● WHAT NEEDS TO BE DONE:
Everything in the records below must be repeated exactly, except the pictures.
══ PROVIDED DATA
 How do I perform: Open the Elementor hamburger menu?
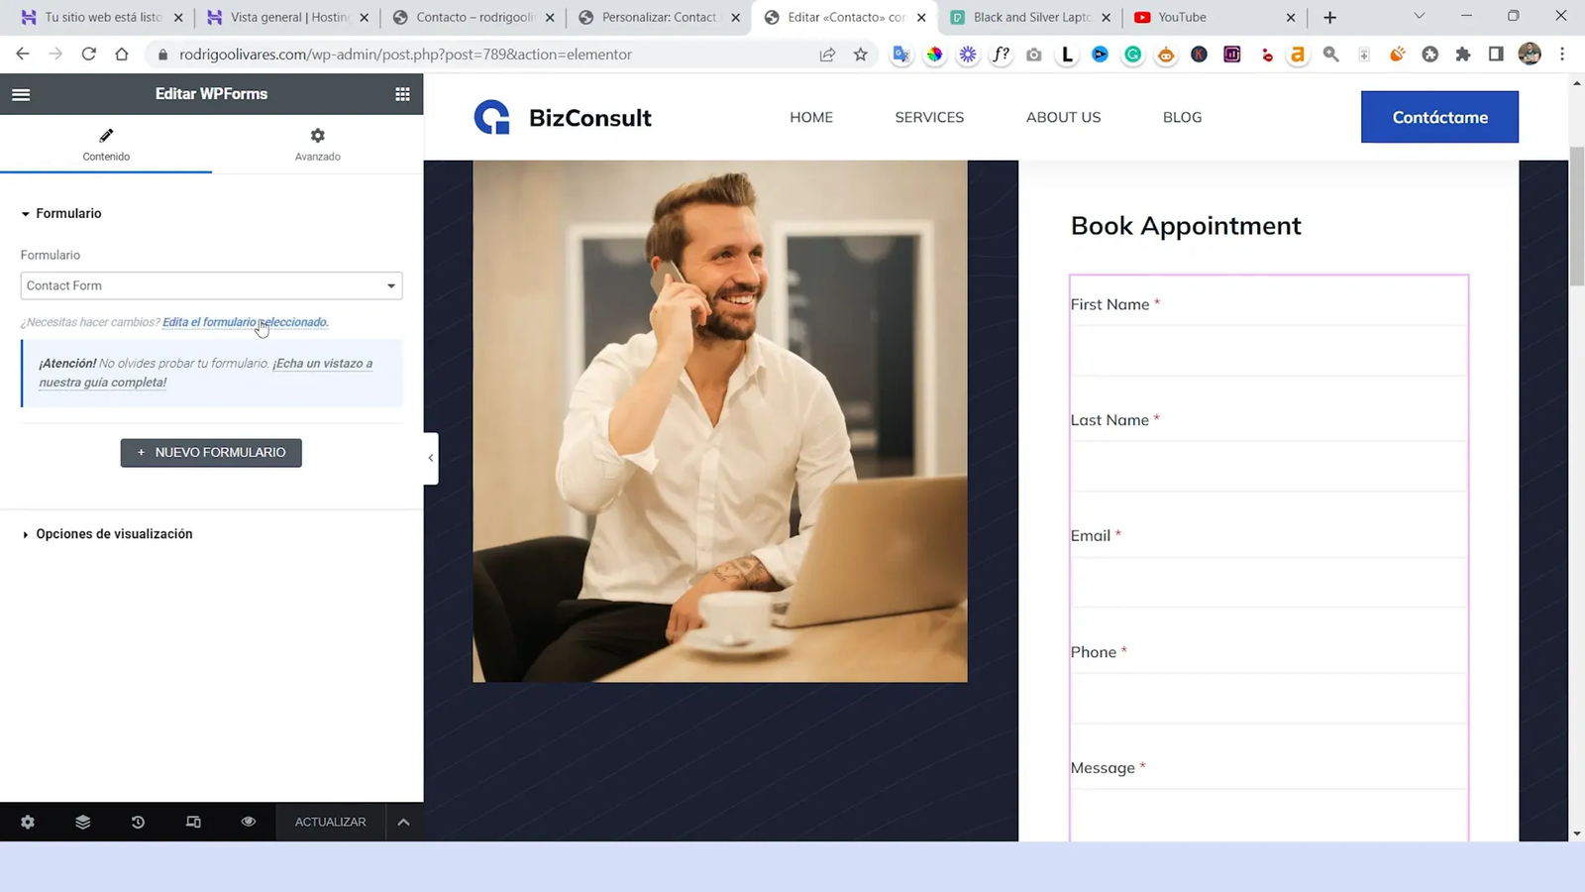pos(21,93)
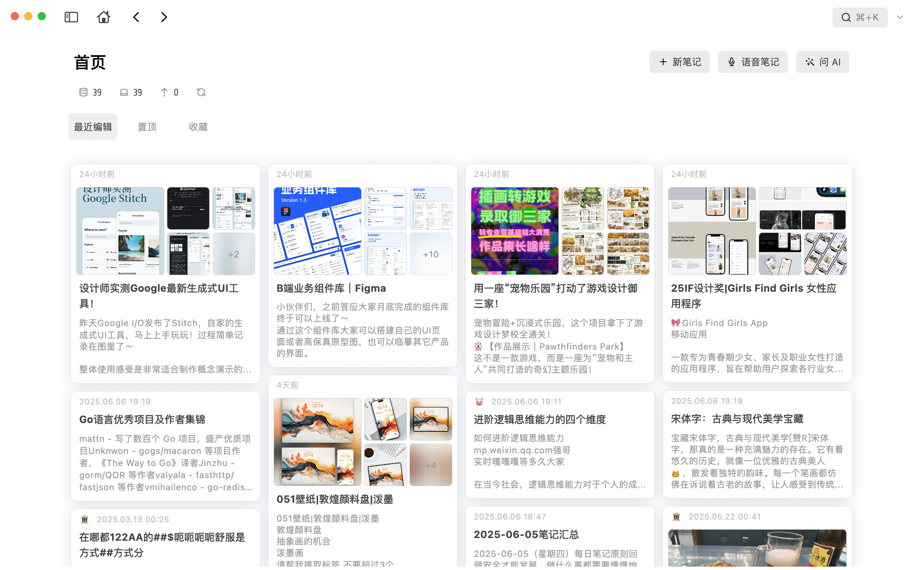
Task: Click the database icon showing 39 notes
Action: 84,92
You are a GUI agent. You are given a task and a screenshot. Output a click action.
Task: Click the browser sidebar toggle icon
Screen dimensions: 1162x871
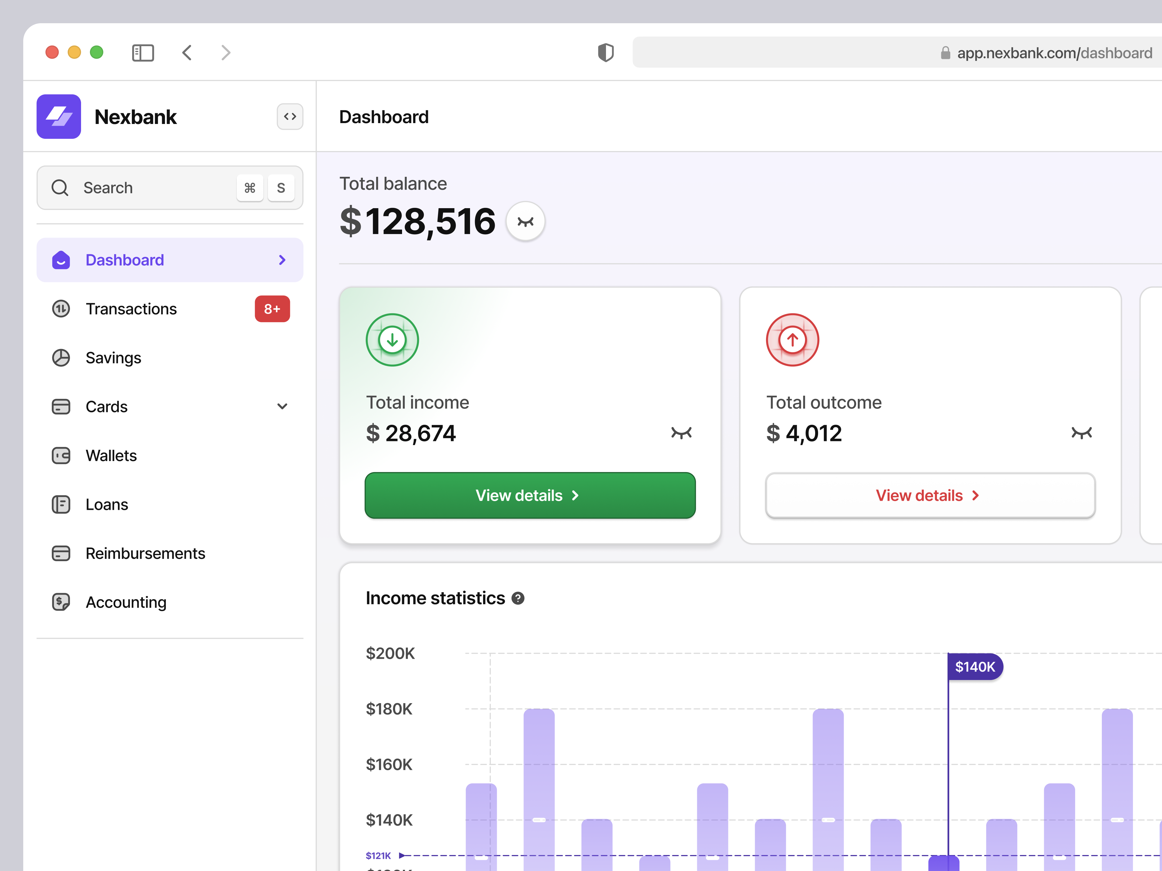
════
● WORKED SOLUTION:
 How do I perform: Open the Elementor hamburger menu?
pos(21,93)
Task: Click the database icon showing 39 notes
Action: 84,92
You are a GUI agent. You are given a task and a screenshot. Output a click action.
Task: Click the browser sidebar toggle icon
Screen dimensions: 1162x871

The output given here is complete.